# EXERCISE OBJECTIVE
In the entries below, find the lines that contain the word "Open" and copy them.

START SOURCE RECORDS

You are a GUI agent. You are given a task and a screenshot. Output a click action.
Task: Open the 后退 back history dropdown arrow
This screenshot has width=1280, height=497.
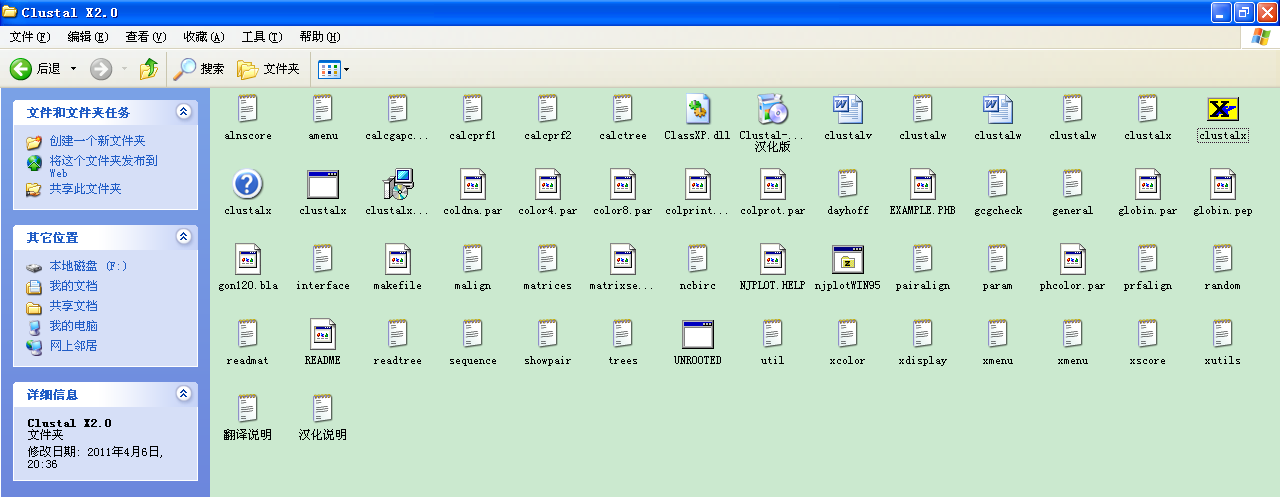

END SOURCE RECORDS
START SOURCE RECORDS

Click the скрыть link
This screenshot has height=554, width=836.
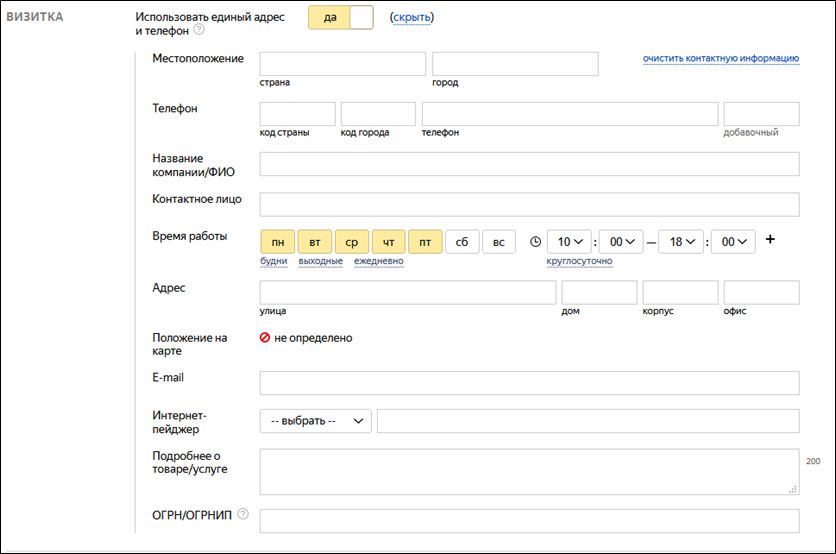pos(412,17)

END SOURCE RECORDS
START SOURCE RECORDS

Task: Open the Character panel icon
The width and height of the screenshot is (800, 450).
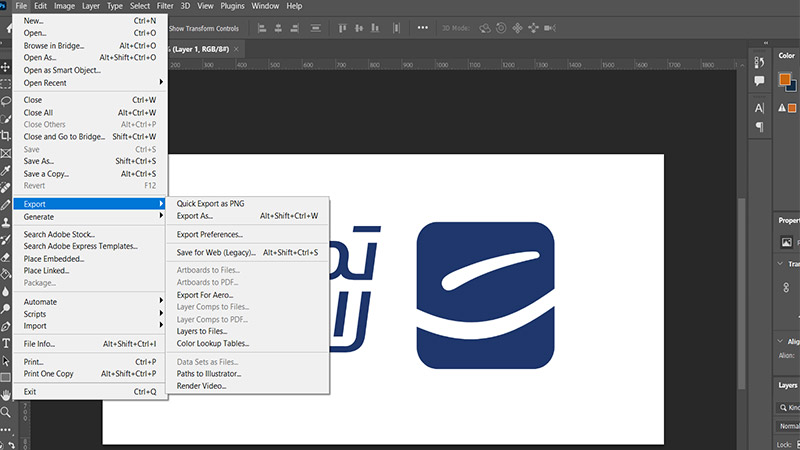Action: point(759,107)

END SOURCE RECORDS

# ANSWER BOX
Task: Open the 后退 back history dropdown arrow
Task: Open the Character panel icon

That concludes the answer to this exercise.